I wholeheartedly agree! That use-case is not currently covered by any widely known OSS project AFAIK.
Tar is really great for its intended use case (archiving files to tape, with the constraints of late 1970s computing power), and kind of weird in basically all other uses. The block format wastes tons of space unless you compress it with run length encoding (which is why .tar.gz is so common). It's dirt simple but also kind of brittle. Its data model is not really a good fit for storing things that don't look like posix files, too much metadata in some ways while missing other kinds.
I'm actually working on just such a thing! It's definitely a low-priority side project at this point, but I think the general technique has legs. It was born out of a desire for easier to use streaming container formats that can save arbitrary data streams.
I call it SITO and it's based on a stream of messagepack objects. If folks are interested in such a thing, I can post what I have currently of the spec, and I'd love to get some feedback on it.

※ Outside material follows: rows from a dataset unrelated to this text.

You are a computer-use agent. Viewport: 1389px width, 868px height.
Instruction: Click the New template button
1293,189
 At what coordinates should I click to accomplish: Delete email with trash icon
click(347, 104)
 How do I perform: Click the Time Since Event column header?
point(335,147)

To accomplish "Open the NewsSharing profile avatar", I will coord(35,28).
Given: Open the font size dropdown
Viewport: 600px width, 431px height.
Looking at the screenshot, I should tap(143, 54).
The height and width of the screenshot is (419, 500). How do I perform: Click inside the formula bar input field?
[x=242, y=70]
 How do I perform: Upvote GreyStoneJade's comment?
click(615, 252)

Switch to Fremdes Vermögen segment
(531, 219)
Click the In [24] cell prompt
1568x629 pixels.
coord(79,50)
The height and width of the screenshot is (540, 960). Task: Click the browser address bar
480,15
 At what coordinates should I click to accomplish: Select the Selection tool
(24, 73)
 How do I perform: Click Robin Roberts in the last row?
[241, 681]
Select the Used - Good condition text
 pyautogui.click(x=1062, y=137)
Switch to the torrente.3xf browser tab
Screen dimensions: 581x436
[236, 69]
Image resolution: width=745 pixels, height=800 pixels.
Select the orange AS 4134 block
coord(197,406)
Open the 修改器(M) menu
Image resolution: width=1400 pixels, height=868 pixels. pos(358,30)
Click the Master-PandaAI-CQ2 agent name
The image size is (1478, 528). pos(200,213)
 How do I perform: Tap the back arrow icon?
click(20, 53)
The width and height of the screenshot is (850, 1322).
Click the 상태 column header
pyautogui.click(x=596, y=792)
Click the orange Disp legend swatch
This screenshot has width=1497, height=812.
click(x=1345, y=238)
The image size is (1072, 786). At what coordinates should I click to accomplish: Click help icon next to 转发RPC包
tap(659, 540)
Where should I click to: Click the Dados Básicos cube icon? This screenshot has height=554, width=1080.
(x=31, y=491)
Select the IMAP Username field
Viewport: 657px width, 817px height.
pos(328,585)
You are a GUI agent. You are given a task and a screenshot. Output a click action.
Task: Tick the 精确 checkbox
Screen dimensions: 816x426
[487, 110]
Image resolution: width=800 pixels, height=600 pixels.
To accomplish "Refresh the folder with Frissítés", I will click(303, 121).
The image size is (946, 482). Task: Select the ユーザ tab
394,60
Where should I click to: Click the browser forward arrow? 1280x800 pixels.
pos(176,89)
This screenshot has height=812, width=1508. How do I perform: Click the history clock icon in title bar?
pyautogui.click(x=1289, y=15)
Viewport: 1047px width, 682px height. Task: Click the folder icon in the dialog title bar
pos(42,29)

I agree that TAR is problematic, compression is problematic, and there needs to be a mind towards ECC from the get-go.
I could really use some technical discussion to hammer out some of the design decisions that I'm iffy about, and also hone in on what is essential for the spec. For example, how to handle seek-indexing, and whether I should use named fields vs fixed schema, or allow both.
This is about long-term archiving though. For that you want a wide-spread format that is well-documented and has many independent implementations.
Like zip/7z (with external error recovery), or maybe RAR (with error-recovery records)
Fast compression or decompression is almost entirely meaningless in that context, and compression ratio is also only of secondary importance.
This is why PDF is still considered the best format for long-term archiving of documents, even though there might be things that compress better (djvu/jp2)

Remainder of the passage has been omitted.